Le médecin de la ville garde un mannequin-totem où elle accroche les hameçons récupérés sur ses patients. Gracie construit sa vie en regardant le frère qui l'a sauvée de leurs parents saborder son foie et son mariage. Une jeune femme parcourt la steppe à la poursuite d'un chien enfui. Six enfants et leur mère fouillent les décombres d'un crash aérien. Six enfants tentent de s'élever tout seuls, et leurs enfants, et les enfants de leurs enfants, racontent. Dans cette Alaska qu'on trimballe comme une enclume, des ours, des chiens, des poissons, la rivière et la steppe, la misère. La pêche. La famille réduite aux techniques de survie et aux coups de ceinture qui claquent.

'ai tendance à classer les recueils de nouvelles en deux types. Les recueils « par inadvertance », disons, qui sont des ensemble de textes, souvent à la demande d'un éditeur, où l'auteur racle ses fonds de tiroirs avec plus ou moins de bonheur, éventuellement regroupées autour d'un thème vaguement commun qui ressemble souvent à un argument d'après-coup. Et les recueils plus construits, ou agencés en amont de l'écriture, du moins.
Alaska est de ceux-là. Un ensemble organique, une variation sur un même thème, sur une même famille et ses ramifications.

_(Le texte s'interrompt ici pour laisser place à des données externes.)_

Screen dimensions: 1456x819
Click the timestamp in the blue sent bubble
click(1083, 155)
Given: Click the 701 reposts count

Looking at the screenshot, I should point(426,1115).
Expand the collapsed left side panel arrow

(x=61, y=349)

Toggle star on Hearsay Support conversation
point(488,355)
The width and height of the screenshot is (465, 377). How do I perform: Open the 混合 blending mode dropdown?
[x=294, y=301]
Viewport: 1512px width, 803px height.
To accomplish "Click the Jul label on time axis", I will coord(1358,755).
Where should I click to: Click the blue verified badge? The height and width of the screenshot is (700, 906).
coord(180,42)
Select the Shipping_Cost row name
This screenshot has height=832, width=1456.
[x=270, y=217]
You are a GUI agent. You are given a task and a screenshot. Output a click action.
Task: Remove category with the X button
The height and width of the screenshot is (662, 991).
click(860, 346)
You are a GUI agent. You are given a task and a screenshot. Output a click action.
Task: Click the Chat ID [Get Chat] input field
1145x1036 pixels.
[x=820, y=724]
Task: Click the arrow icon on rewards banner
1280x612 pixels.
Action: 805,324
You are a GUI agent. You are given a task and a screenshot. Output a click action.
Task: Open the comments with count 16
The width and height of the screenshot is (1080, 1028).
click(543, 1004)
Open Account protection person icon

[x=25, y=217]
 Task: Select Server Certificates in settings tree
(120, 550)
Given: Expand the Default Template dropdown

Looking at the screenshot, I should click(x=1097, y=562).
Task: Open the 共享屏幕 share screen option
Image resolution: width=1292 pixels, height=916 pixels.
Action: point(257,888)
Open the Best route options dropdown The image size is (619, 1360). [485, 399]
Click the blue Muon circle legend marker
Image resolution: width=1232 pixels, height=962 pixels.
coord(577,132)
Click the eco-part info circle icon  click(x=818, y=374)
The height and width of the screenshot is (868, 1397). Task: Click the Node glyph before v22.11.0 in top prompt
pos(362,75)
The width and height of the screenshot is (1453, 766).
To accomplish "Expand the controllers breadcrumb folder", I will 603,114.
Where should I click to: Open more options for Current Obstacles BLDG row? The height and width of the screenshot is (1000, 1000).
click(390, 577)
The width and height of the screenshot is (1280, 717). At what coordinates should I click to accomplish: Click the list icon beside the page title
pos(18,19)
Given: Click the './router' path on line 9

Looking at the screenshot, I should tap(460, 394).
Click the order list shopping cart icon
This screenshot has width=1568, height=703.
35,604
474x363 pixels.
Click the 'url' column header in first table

Ramassé sur lui-même, sur 3 ou 4 thèmes qu'il creuse comme le sel sur une plaie. Polar Bear et ses enfants, Gracie et son frère, leur cousins, des voisins, des oncles à la mode de Bretagne. Ils ont en commun un désespoir étrange fait de résistance à toute épreuve, d'histoires à dormir debout pourtant d'une simplicité rare – et des foies en titane. On pourrait croire que ces différents personnages sont une nième variation sur le thème des laissés-pour-compte de l'Amérique, mais non. Moustakis ne porte par jugement, ne tire pas de morale, elle montre des gens qui, vivant dans un endroit inhospitalier, sont réduits à leur noyau dur.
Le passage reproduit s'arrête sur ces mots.